Sono le azioni che contano. I nostri pensieri, per quanto buoni possano essere, sono perle false, fintanto che non vengono trasformati in azioni. Sii il cambiamento che vuoi vedere nel mondo”.

Questo è uno dei moniti di Gandhi comunemente noto con l’appellativo onorifico di “Mahatma” datogli nel 1915 dal poeta indiano Rabindranath Tagore (premio Nobel per la letteratura), che letteralmente significa “grande anima” ma più propriamente vuol dire “venerabile”. Il mondo lo ricorda nel 150° anniversario della nascita (2 ottobre 1869) come l’apostolo della nonviolenza e la vittima del fanatismo religioso.

Gandhi sbarcò sul suolo di Durban (Sud Africa) quale avvocato e protettore di 2000 indiani in cerca di lavoro nel Paese africano. Scese dalla nave e affrontò la folla ostile che lo aggredì. La polizia gli chiese di denunciare gli aggressori, ma Gandhi, coerente coi principi della nonviolenza, si rifiutò. Questo fu il primo atto della lotta che Gandhi condusse nel Sud Africa per abolire la segregazione razziale anti indiana. Una lotta che si protrarrà per quasi vent’anni, costellata di incidenti con le autorità, arresti, pestaggi. Il 1° settembre 1906 in un comizio a Johannesburg Gandhi lancia una Campagna antirazzista. La parola d’ordine è: opporsi alla segregazione rifiutando di obbedire alle ingiuste leggi discriminatorie. Il 10 gennaio 1908, Gandhi è condannato a due mesi di carcere per propaganda sediziosa. Il 15 ottobre 1908, nuova condanna a due mesi di carcere. 28 ottobre – 6 novembre 1913, sotto la guida di Gandhi, 2.400 immigrati indiani del Natal entrano nel Transvaal, disobbedendo alla legge che impone il passaporto anche per l’immigrazione interna. Gandhi è condannato a 9 mesi di carcere. 30 giugno 1914, Gandhi firma con Smuts (Ministro della Difesa dell’Unione Sudafricana, dal 1909 costituita in Federazione autonoma nell’ambito del Commonwealth), l’accordo che revoca buona parte della legislazione segregazionista.

 

LE RADICI DELLA NONVIOLENZA

L’accordo Gandhi-Smuts rappresenta l’episodio conclusivo della lotta di Gandhi nel Sudafrica. La lunga battaglia per i diritti civili degli immigrati indiani è il primo esempio di applicazione della dottrina battezzata dagli occidentali “nonviolenza” e nota agli indiani come ahimsa, cioè rifiuto della violenza come metodo di azione politica.

Gandhi emerse come il leader dell’intera comunità indiana.
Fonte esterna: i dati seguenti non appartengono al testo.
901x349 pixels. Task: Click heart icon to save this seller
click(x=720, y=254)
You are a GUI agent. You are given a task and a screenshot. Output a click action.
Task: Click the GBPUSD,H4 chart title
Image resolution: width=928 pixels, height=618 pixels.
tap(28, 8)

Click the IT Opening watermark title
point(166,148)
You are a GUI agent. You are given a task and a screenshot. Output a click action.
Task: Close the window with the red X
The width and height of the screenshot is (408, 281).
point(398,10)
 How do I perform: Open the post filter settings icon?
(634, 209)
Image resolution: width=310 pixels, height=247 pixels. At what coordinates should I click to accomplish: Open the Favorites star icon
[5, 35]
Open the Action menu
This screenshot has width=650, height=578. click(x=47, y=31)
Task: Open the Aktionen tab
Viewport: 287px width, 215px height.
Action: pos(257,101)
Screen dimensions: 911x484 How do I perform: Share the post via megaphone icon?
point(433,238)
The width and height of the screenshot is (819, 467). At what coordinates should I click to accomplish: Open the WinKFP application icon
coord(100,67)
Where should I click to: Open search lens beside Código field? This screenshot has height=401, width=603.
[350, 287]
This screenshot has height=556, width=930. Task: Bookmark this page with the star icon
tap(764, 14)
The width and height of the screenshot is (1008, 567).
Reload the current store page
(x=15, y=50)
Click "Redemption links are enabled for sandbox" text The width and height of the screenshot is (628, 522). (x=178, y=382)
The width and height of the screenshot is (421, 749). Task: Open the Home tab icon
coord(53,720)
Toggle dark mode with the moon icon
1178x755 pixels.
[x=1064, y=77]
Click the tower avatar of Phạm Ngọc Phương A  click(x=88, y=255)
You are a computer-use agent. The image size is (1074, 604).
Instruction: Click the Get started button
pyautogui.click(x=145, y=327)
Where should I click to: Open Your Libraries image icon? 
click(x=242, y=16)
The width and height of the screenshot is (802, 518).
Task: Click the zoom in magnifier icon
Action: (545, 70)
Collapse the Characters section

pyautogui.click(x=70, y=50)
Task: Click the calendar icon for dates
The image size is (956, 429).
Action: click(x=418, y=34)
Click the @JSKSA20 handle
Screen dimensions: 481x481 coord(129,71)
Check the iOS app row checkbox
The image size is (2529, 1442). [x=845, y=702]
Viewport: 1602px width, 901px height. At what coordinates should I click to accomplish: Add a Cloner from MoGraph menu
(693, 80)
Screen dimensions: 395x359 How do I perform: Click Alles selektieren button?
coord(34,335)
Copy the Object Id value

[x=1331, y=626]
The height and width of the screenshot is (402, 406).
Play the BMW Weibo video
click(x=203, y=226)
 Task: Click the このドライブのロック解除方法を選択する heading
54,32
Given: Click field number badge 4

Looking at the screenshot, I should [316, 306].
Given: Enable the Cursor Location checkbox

Fondò il “Congresso indiano” del Natal, ispirandosi al Partito del Congresso (che in India è destinato a guidare il Movimento nazionale fino all’indipendenza, anche successivamente), ma soprattutto elabora il metodo di lotta che lo accompagnerà per tutta la vita: il “satyagraha”, la “fermezza nella verità”.

Non si tratta solo di disobbedire agli ordini delle autorità quando siano immorali: bisogna anche preavvertire le autorità stesse di quanto i militanti del “satyagraha” stanno per compiere, cioè trasgredire la legge. Infine dichiararsi colpevoli di fronte ai tribunali e innocenti di fronte alla coscienza e pronti a subire le eventuali conseguenze legali, come il carcere.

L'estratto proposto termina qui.